Task directions
Reproduce the lines of the data verbatim, beginning at the line that contains "2420x1512 pixels." and stopping after the line that contains "Action: click(197, 60)".

A block of data:
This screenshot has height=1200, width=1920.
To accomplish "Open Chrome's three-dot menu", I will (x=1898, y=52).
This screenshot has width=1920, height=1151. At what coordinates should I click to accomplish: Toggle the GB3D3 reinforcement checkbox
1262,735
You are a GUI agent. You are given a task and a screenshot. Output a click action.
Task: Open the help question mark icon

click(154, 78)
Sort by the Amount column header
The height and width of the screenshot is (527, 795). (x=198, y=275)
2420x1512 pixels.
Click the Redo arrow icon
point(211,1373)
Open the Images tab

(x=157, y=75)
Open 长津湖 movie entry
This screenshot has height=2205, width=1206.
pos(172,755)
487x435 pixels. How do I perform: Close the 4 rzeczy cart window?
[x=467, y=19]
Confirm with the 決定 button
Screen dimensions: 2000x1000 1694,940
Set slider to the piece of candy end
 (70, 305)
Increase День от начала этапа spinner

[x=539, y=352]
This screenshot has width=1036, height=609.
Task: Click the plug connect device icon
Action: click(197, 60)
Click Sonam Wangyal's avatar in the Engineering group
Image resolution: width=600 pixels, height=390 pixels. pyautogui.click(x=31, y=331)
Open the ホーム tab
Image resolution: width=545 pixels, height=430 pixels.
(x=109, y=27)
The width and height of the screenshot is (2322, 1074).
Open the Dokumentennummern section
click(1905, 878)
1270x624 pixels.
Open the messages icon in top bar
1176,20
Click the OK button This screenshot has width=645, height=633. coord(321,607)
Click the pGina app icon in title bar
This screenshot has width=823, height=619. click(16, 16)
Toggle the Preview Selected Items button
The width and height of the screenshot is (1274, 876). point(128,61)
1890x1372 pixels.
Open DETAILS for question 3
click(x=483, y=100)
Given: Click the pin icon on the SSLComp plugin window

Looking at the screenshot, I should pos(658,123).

Solution to this task
2420x1512 pixels.
Click the Redo arrow icon
point(211,1373)
Open the Images tab

(x=157, y=75)
Open 长津湖 movie entry
This screenshot has height=2205, width=1206.
pos(172,755)
487x435 pixels. How do I perform: Close the 4 rzeczy cart window?
[x=467, y=19]
Confirm with the 決定 button
Screen dimensions: 2000x1000 1694,940
Set slider to the piece of candy end
 (70, 305)
Increase День от начала этапа spinner

[x=539, y=352]
This screenshot has width=1036, height=609.
Task: Click the plug connect device icon
Action: click(197, 60)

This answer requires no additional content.